◆ Activity: Find how many lines of the listing below include the word "profile", then report the number by itself.

◆ Data extracts:
============================================================

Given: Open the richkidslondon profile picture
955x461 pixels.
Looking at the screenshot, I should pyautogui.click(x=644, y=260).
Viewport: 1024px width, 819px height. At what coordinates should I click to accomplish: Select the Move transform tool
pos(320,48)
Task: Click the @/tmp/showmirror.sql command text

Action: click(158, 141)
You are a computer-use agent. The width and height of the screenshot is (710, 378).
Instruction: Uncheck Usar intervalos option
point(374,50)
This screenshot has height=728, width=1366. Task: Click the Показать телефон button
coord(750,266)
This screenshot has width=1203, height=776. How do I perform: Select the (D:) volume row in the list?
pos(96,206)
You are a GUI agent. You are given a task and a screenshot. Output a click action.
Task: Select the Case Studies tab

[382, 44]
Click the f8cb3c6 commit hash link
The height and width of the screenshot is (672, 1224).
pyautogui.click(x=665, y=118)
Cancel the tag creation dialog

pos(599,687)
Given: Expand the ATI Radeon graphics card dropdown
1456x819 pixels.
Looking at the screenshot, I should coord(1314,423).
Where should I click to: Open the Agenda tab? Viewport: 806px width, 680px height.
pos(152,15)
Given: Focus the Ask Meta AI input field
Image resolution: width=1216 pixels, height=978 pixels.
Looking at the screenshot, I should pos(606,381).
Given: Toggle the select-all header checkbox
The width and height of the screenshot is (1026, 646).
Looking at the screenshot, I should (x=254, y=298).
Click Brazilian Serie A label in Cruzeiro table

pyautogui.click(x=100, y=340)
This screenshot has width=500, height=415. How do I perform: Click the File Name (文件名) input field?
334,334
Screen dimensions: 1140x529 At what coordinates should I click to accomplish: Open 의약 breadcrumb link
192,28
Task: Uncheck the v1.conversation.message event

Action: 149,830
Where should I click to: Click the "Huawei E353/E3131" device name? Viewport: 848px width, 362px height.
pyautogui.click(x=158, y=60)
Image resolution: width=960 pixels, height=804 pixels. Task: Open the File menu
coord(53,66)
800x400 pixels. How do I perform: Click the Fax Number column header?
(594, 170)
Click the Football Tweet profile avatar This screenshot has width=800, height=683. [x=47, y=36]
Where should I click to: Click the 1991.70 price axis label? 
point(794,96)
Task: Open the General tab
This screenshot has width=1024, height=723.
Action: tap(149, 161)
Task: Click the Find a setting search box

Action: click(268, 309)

============================================================

◆ Exercise answer: 2